Thank You for Things that Die for our Real Sins and Salvation

Extinct animals



Children in third world countries

People who work in diamond mines

Old People without Healthcare

Rain Forests

Feral cats

Young soldiers

AIDS victims

Harp Seals

Small tribal cultures

Homeless people

Leukemia victims who live near toxic waste

Animals that get in the way of “progress”

People that get in the way of “progress”


 If apathy and complacency are sins, responsible action is true salvation.

What would humans do? 





~ by leakelley on May 6, 2009.

3 Responses to “Thank You for Things that Die for our Real Sins and Salvation”

  1. Life will never be equal for everybody.

  2. Thank you for beautiful writings and works of art.

    I love to read your missives, and it’s a pleasure to keep your material in my browser-Feeds because i have been touched by so many of the joyful and moving thoughts which you share.

    Originally i was drawn to your work because of the amazing FacesOfBellingham project, but i soon found myself eager to taste all the other delicious offerings in your banquet.

    I don’t think i have a good response to your question “What would humans do?” because i’m afraid any of my answers would only provide cynicism and nihilism rather than something helpful or encouraging. And really it would be so much nicer if i could think of encouragement, because that’s what i’ve often been given by visiting your webpages.

    Even without a good answer, i still think it’s worthwhile to examine these questions.

    Just one other trivial mention, which i sincerely do not mean as criticism, but simply wish to offer as a part of “thinking positively”, if i may be so bold:

    As a person who is turning 39, but has somehow survived being infected with HIV since the age of 19, i sometimes find that it is helpful to describe people with AIDS and people with other illnesses or disabilities in a way which uses non-handicapping language. What i mean is: instead of “defining” a human as an “AIDS victim” or as a “Leukemia victim”, it is sometimes constructive to emphasize who we are rather than how we are harmed.
    Maybe it would detract from the powerful message of your eloquent words if you didn’t use the term “AIDS victim”, and so maybe i shouldn’t even bother to say anything about the loaded terminology. But i have sometimes been reminded that the loaded terminology suggests continuing helplessness, whereas neutral expressions carry less of a sense of fatalism.

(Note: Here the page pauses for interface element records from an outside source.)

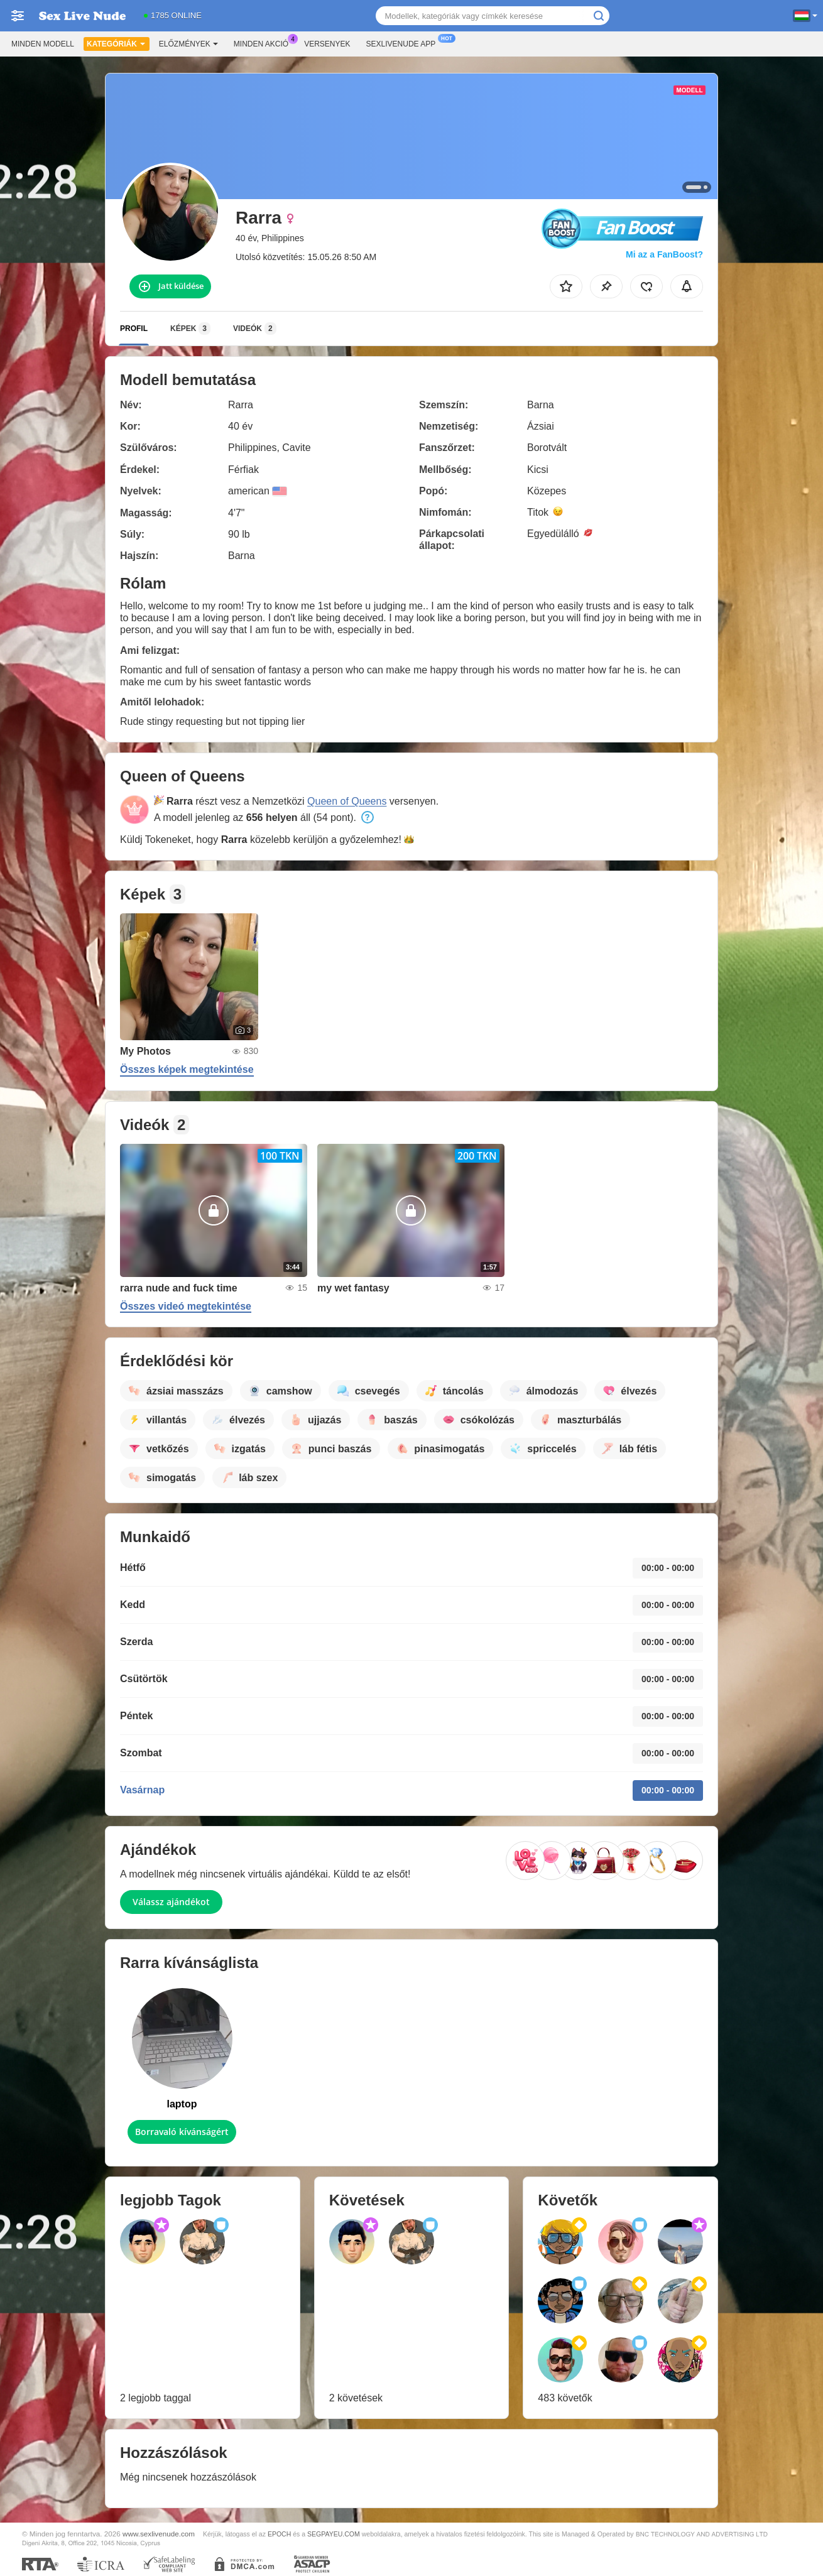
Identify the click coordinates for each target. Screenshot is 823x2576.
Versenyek (327, 44)
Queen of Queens (346, 801)
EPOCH (279, 2534)
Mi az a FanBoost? (664, 254)
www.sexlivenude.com (159, 2534)
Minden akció (264, 42)
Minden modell (42, 44)
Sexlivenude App (404, 42)
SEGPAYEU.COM (333, 2534)
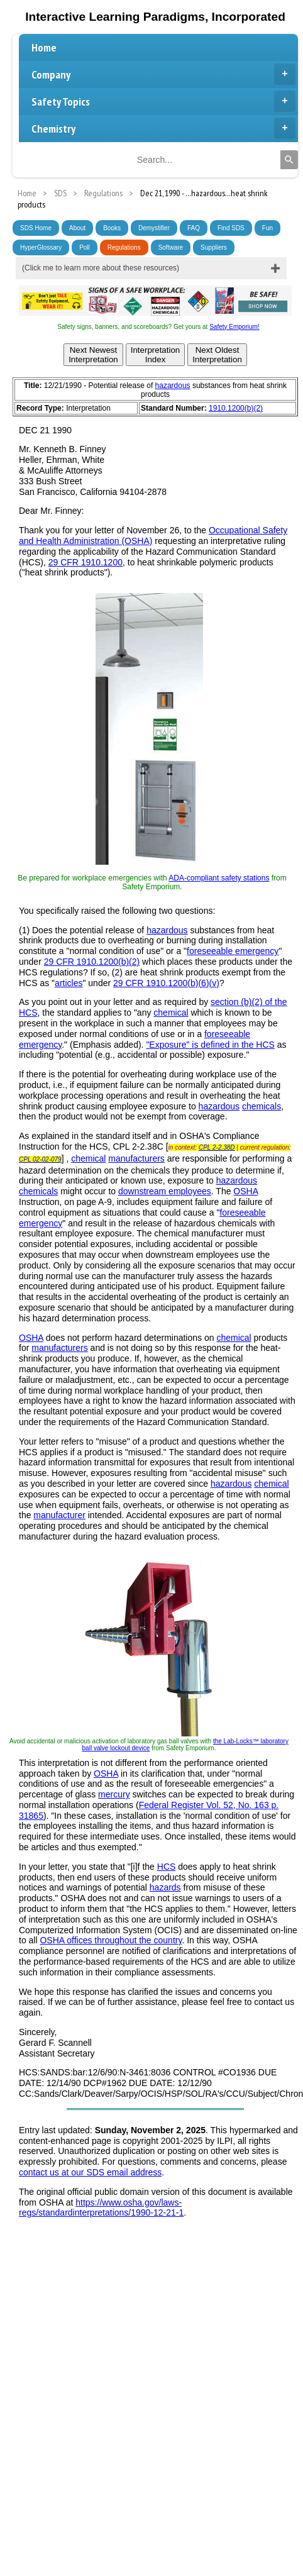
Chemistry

    This is just my particular viewpoint, and maybe it doesn’t even have relevance in the case of your poetry and prose. I just thought i’d throw that out there. And anyway, what’s far more important to me is to just let you know how much i admire your skills in so many media. I often envy your talents and productivity. Thank you for giving people something beautiful to visit every week, for encouragement, for friendliness, for thoughtfulness, for goodness.

  3. Kevin,
    Thank you so much for your kind comments. Thank you even more for your generous spirit in reminding me how words are powerful and also require conscious responsibility.
    Separating one’s position, circumstance, or personal challenges from one’s identity is essential to our development as individuals as well as a collective society.
    As a painter, words are not always my first choice of communication.
    Often I wield them impulsively with a playful irony or satirical urging.
    And sometimes with an unintentional absent mindedness.
    I am grateful for those, like yourself, who would care enough to reflect back, share perspective, and contribute to my own evolutional mirror of my environment.
    I encourage everyone to visit the URL you attached.
    It is very enlightening.
    I have resisted certain terminology myself, that would limit me and I have been inspired by many who transcend the word victim.
    You are one of the inspirational. Thank you again.